As she carried on a cynical monologue in her head, about the awfulness of humanity, the monk explained calmly that he had canvassed his neighbors, and figured out that the bullet box was, in fact, a mis-delivery. It had been intended for his downstairs neighbor–a federal agent of some variety. “But he had already received a replacement, so I thought, ‘What can I do with these? What would bring peace, what would resurrect these weapons?’”
He held up a bowl filled with golden pebbles. “So I melted them down, and I made them into prayer beads. Because, I thought, you would like to have them. So take one, please, everyone. And we can bring some resurrection together.”
Megan continues: I still have mine. It lives in my jacket pocket, and reminds me that resurrection isn’t just a singular act, a once-and-boom! event. It’s a repeated, habitual transformational remaking of the world we participate in.

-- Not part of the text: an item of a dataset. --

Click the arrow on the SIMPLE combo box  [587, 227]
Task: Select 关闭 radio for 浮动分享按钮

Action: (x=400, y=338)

Take some time of silent reflection this week to consider ourselves, to look inside, and to answer some questions. How am I being raised up by the raising up of Jesus? From what particular death am I being set free? What message of peace does the risen Jesus speak to me? What commission does he give me? What new life does he impart that leaves me who I am yet different?
Each of us will have our own answers to questions like these.
Give some time to this reflection, and give thanks that Jesus is not alone in his resurrection, but that we are raised with him from death to life. Amen.